- **Data section**

>>>>

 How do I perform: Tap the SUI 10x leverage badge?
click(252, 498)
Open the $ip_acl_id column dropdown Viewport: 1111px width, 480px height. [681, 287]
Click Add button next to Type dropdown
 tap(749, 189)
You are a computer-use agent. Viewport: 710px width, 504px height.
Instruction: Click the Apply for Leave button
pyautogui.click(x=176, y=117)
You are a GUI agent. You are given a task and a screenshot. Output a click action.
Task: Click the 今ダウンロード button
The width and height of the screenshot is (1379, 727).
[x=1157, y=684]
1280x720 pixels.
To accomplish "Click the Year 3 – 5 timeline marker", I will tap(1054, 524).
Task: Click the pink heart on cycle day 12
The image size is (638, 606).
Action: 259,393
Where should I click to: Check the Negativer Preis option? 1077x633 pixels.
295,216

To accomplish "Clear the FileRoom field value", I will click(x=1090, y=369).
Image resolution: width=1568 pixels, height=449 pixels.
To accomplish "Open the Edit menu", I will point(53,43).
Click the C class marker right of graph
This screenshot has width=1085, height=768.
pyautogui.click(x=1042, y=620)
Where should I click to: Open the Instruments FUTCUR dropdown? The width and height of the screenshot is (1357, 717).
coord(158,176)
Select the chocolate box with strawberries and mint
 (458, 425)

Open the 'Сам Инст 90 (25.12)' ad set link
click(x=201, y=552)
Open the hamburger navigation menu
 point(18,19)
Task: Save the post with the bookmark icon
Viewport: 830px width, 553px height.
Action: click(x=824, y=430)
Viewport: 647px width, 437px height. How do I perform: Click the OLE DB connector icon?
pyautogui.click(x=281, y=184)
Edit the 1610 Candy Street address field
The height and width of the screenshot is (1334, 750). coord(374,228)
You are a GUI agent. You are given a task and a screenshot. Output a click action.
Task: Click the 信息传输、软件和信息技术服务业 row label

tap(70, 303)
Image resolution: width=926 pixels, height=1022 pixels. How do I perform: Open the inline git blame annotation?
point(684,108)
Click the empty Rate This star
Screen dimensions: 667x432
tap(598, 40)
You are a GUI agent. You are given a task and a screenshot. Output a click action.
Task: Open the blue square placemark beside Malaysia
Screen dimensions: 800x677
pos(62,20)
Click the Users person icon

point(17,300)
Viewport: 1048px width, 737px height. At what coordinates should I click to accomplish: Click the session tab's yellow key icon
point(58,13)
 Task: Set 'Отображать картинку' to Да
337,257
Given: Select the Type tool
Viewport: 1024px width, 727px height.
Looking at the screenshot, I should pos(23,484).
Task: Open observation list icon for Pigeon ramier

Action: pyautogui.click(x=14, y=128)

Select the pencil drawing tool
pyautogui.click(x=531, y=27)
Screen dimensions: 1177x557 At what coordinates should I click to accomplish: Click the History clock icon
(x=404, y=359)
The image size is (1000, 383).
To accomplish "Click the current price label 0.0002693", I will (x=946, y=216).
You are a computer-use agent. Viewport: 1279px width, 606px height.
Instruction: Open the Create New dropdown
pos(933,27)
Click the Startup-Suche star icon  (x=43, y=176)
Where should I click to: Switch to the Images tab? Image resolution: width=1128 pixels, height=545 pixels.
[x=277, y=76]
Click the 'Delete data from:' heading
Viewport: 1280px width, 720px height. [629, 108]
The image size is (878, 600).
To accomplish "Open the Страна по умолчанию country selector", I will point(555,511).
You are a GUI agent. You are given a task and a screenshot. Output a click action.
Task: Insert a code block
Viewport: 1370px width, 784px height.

<<<<

- **What you are asked to do**
The stretch of entries above that starts with the line containing "Select the pencil drawing tool" and goes on through the line containing "Task: Insert a code block" is to be transcribed exactly, and no other line is to be transcribed.

- **Worked solution**
Select the pencil drawing tool
pyautogui.click(x=531, y=27)
Screen dimensions: 1177x557 At what coordinates should I click to accomplish: Click the History clock icon
(x=404, y=359)
The image size is (1000, 383).
To accomplish "Click the current price label 0.0002693", I will (x=946, y=216).
You are a computer-use agent. Viewport: 1279px width, 606px height.
Instruction: Open the Create New dropdown
pos(933,27)
Click the Startup-Suche star icon  (x=43, y=176)
Where should I click to: Switch to the Images tab? Image resolution: width=1128 pixels, height=545 pixels.
[x=277, y=76]
Click the 'Delete data from:' heading
Viewport: 1280px width, 720px height. [629, 108]
The image size is (878, 600).
To accomplish "Open the Страна по умолчанию country selector", I will point(555,511).
You are a GUI agent. You are given a task and a screenshot. Output a click action.
Task: Insert a code block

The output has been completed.